The other day I came across these brief notes I had jotted down a while ago from the book. They are very incomplete, hitting on just a few of the key things that stood out to me.
But sometimes, that’s what can be most helpful. So here they are, in case they might be timely for you as well:
- Requirements vs. specifications. Requirements are the what, and specifications the how.
- The three perspectives: Business (including marketing), technology, and user. User is most important but also most often neglected.

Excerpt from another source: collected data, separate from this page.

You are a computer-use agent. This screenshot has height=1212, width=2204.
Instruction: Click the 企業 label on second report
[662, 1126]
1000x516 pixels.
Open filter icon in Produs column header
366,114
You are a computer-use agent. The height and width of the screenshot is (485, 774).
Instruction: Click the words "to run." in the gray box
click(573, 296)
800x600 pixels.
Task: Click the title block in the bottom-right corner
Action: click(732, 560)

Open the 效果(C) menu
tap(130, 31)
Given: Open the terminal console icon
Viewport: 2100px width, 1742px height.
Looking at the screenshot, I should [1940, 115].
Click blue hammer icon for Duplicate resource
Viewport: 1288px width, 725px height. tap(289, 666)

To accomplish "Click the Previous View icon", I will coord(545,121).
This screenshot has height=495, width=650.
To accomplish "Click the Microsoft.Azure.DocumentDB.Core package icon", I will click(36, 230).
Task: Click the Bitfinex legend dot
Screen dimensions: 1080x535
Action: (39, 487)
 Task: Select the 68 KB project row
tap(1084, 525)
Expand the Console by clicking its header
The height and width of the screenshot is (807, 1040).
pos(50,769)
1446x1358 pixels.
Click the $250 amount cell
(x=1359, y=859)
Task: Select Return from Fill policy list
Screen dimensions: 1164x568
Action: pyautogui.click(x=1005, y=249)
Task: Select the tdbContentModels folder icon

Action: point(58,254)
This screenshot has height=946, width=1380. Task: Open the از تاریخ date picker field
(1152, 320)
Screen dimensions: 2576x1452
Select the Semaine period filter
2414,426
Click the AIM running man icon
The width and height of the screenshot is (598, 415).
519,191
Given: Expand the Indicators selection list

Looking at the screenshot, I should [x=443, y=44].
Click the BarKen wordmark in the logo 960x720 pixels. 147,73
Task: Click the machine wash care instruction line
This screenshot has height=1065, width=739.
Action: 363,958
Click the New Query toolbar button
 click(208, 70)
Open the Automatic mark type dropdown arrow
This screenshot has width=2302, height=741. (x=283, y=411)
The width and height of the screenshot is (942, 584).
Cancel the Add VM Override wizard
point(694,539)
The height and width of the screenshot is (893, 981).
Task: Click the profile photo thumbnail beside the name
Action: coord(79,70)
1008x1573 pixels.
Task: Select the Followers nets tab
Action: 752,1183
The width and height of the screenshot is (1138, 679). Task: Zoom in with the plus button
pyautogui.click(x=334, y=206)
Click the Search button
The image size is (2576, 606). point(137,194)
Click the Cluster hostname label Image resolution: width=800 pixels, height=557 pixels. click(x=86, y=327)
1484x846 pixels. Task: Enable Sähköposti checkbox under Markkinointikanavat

- The importance of planning: “Plans provide an opportunity to review decisions, expose assumptions, and clarify agreements between people and organizations. Plans act as a forcing function against all kinds of stupidity because they demand the important issues be resolved while there is time to consider other options. As Abraham Lincoln said, ‘If I had six hours to cut down a tree, I’d spend four hours sharpening the axe,’ which I take to mean that smart preparation minimizes work.” (p. 41)
- On thinking outside the box. It’s not always best to say “think outside the box.” Eliminating boxes is not necessarily the hard part—it’s knowing which boxes to use and when to use them. Constraints are ever present. Art of Project Management, 93. “Do whatever you want with the box. Think in the box, out of the box, on the box, under the box, tear apart and make a fire out of the box, whatever, as long as you manage to solve the problems identified as the goals for the project” (p. 94).
- Where good ideas come from. To generate good ideas, ask good questions.
- Open issues list: “An open issue is anything that needs to be decided or figured out but hasn’t happened yet. It’s essentially a list of questions, and it should encompass anything that needs to be done, prioritized by its potential impact on engineering” (123).
- Different types of requirements and specs: Requirements, feature spec, technical specs, work-item list (the description of each programming assignment needed to fulfill the feature spec), and test criteria and milestone exit criteria (prioritized cases for the new functionality, along with goals for how well the code needs to perform on those cases to meet the quality goals for the milestone).